=== Brief ===
Nothing in the entries may be altered; copy them in full.

=== Records for this exercise ===
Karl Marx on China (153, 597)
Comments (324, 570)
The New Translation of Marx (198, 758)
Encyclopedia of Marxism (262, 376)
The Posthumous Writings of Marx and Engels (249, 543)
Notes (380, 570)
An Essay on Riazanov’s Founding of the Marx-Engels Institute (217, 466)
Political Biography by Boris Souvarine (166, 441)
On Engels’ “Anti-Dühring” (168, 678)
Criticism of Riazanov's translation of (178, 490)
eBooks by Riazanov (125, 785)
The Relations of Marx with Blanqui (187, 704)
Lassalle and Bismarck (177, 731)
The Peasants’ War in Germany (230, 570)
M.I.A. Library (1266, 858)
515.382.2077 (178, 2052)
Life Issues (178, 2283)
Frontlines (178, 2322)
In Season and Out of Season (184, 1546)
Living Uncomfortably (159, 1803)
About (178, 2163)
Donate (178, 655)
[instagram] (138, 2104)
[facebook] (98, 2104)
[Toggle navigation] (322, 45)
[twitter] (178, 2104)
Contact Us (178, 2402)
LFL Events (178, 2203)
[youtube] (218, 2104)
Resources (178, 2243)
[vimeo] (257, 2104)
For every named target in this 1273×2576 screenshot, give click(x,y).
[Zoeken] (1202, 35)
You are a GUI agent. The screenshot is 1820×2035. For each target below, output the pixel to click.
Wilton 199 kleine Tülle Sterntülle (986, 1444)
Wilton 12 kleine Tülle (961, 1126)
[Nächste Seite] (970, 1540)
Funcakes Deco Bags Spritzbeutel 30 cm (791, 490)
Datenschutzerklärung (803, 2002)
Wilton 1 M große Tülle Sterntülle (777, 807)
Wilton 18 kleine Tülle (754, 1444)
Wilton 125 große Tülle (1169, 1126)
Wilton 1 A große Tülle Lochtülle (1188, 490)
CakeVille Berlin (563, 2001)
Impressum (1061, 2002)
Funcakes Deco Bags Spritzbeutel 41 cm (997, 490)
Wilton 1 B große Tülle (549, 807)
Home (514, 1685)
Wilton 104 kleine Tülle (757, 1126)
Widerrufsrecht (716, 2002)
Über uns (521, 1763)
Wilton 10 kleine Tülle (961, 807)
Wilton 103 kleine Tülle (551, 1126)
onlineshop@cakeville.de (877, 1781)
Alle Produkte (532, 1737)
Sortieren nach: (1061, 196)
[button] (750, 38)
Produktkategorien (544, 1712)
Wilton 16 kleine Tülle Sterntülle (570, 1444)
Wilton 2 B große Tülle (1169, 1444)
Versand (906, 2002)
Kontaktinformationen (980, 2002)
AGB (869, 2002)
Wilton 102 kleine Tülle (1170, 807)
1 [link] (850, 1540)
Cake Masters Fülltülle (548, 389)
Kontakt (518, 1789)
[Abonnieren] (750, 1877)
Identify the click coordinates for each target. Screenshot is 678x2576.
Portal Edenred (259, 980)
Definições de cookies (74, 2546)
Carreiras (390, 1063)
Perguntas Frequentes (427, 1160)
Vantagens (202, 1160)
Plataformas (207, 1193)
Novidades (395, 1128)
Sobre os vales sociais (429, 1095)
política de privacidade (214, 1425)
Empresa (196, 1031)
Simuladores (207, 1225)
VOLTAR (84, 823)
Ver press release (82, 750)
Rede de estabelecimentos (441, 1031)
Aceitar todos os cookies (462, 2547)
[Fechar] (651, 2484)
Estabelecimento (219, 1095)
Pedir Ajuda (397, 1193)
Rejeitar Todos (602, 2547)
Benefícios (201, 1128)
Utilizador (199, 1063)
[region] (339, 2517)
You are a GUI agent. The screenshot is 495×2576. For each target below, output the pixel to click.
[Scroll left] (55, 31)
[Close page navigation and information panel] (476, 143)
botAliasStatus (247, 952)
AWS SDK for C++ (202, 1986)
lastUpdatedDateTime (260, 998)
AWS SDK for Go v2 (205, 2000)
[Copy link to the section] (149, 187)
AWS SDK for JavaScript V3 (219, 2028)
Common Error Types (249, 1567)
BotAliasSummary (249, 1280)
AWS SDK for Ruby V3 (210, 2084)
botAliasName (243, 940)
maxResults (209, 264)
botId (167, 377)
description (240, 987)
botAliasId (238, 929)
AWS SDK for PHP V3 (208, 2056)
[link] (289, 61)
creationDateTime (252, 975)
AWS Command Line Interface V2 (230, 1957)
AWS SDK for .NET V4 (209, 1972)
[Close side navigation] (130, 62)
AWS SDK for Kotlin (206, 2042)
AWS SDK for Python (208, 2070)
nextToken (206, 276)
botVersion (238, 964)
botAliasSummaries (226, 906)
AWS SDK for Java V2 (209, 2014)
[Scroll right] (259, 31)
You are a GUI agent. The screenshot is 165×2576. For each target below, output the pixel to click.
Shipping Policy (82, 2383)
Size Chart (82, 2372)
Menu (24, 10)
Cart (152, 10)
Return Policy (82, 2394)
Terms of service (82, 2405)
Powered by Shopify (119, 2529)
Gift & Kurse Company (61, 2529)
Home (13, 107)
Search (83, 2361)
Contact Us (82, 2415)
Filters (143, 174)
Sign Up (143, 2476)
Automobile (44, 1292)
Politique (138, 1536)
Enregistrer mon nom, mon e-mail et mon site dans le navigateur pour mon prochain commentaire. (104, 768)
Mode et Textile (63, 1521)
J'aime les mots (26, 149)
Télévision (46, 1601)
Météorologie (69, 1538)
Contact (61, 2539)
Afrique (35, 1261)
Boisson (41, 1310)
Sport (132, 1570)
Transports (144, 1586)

=== Response to the task ===
Karl Marx on China (153, 597)
Comments (324, 570)
The New Translation of Marx (198, 758)
Encyclopedia of Marxism (262, 376)
The Posthumous Writings of Marx and Engels (249, 543)
Notes (380, 570)
An Essay on Riazanov’s Founding of the Marx-Engels Institute (217, 466)
Political Biography by Boris Souvarine (166, 441)
On Engels’ “Anti-Dühring” (168, 678)
Criticism of Riazanov's translation of (178, 490)
eBooks by Riazanov (125, 785)
The Relations of Marx with Blanqui (187, 704)
Lassalle and Bismarck (177, 731)
The Peasants’ War in Germany (230, 570)
M.I.A. Library (1266, 858)
515.382.2077 (178, 2052)
Life Issues (178, 2283)
Frontlines (178, 2322)
In Season and Out of Season (184, 1546)
Living Uncomfortably (159, 1803)
About (178, 2163)
Donate (178, 655)
[instagram] (138, 2104)
[facebook] (98, 2104)
[Toggle navigation] (322, 45)
[twitter] (178, 2104)
Contact Us (178, 2402)
LFL Events (178, 2203)
[youtube] (218, 2104)
Resources (178, 2243)
[vimeo] (257, 2104)
For every named target in this 1273×2576 screenshot, give click(x,y).
[Zoeken] (1202, 35)
You are a GUI agent. The screenshot is 1820×2035. For each target below, output the pixel to click.
Wilton 199 kleine Tülle Sterntülle (986, 1444)
Wilton 12 kleine Tülle (961, 1126)
[Nächste Seite] (970, 1540)
Funcakes Deco Bags Spritzbeutel 30 cm (791, 490)
Datenschutzerklärung (803, 2002)
Wilton 1 M große Tülle Sterntülle (777, 807)
Wilton 18 kleine Tülle (754, 1444)
Wilton 125 große Tülle (1169, 1126)
Wilton 1 A große Tülle Lochtülle (1188, 490)
CakeVille Berlin (563, 2001)
Impressum (1061, 2002)
Funcakes Deco Bags Spritzbeutel 41 cm (997, 490)
Wilton 1 B große Tülle (549, 807)
Home (514, 1685)
Wilton 104 kleine Tülle (757, 1126)
Widerrufsrecht (716, 2002)
Über uns (521, 1763)
Wilton 10 kleine Tülle (961, 807)
Wilton 103 kleine Tülle (551, 1126)
onlineshop@cakeville.de (877, 1781)
Alle Produkte (532, 1737)
Sortieren nach: (1061, 196)
[button] (750, 38)
Produktkategorien (544, 1712)
Wilton 16 kleine Tülle Sterntülle (570, 1444)
Wilton 2 B große Tülle (1169, 1444)
Versand (906, 2002)
Kontaktinformationen (980, 2002)
AGB (869, 2002)
Wilton 102 kleine Tülle (1170, 807)
1 [link] (850, 1540)
Cake Masters Fülltülle (548, 389)
Kontakt (518, 1789)
[Abonnieren] (750, 1877)
Identify the click coordinates for each target. Screenshot is 678x2576.
Portal Edenred (259, 980)
Definições de cookies (74, 2546)
Carreiras (390, 1063)
Perguntas Frequentes (427, 1160)
Vantagens (202, 1160)
Plataformas (207, 1193)
Novidades (395, 1128)
Sobre os vales sociais (429, 1095)
política de privacidade (214, 1425)
Empresa (196, 1031)
Simuladores (207, 1225)
VOLTAR (84, 823)
Ver press release (82, 750)
Rede de estabelecimentos (441, 1031)
Aceitar todos os cookies (462, 2547)
[Fechar] (651, 2484)
Estabelecimento (219, 1095)
Pedir Ajuda (397, 1193)
Rejeitar Todos (602, 2547)
Benefícios (201, 1128)
Utilizador (199, 1063)
[region] (339, 2517)
You are a GUI agent. The screenshot is 495×2576. For each target below, output the pixel to click.
[Scroll left] (55, 31)
[Close page navigation and information panel] (476, 143)
botAliasStatus (247, 952)
AWS SDK for C++ (202, 1986)
lastUpdatedDateTime (260, 998)
AWS SDK for Go v2 (205, 2000)
[Copy link to the section] (149, 187)
AWS SDK for JavaScript V3 (219, 2028)
Common Error Types (249, 1567)
BotAliasSummary (249, 1280)
AWS SDK for Ruby V3 (210, 2084)
botAliasName (243, 940)
maxResults (209, 264)
botId (167, 377)
description (240, 987)
botAliasId (238, 929)
AWS SDK for PHP V3 (208, 2056)
[link] (289, 61)
creationDateTime (252, 975)
AWS Command Line Interface V2 (230, 1957)
AWS SDK for .NET V4 (209, 1972)
[Close side navigation] (130, 62)
AWS SDK for Kotlin (206, 2042)
AWS SDK for Python (208, 2070)
nextToken (206, 276)
botVersion (238, 964)
botAliasSummaries (226, 906)
AWS SDK for Java V2 (209, 2014)
[Scroll right] (259, 31)
You are a GUI agent. The screenshot is 165×2576. For each target below, output the pixel to click.
Shipping Policy (82, 2383)
Size Chart (82, 2372)
Menu (24, 10)
Cart (152, 10)
Return Policy (82, 2394)
Terms of service (82, 2405)
Powered by Shopify (119, 2529)
Gift & Kurse Company (61, 2529)
Home (13, 107)
Search (83, 2361)
Contact Us (82, 2415)
Filters (143, 174)
Sign Up (143, 2476)
Automobile (44, 1292)
Politique (138, 1536)
Enregistrer mon nom, mon e-mail et mon site dans le navigateur pour mon prochain commentaire. (104, 768)
Mode et Textile (63, 1521)
J'aime les mots (26, 149)
Télévision (46, 1601)
Météorologie (69, 1538)
Contact (61, 2539)
Afrique (35, 1261)
Boisson (41, 1310)
Sport (132, 1570)
Transports (144, 1586)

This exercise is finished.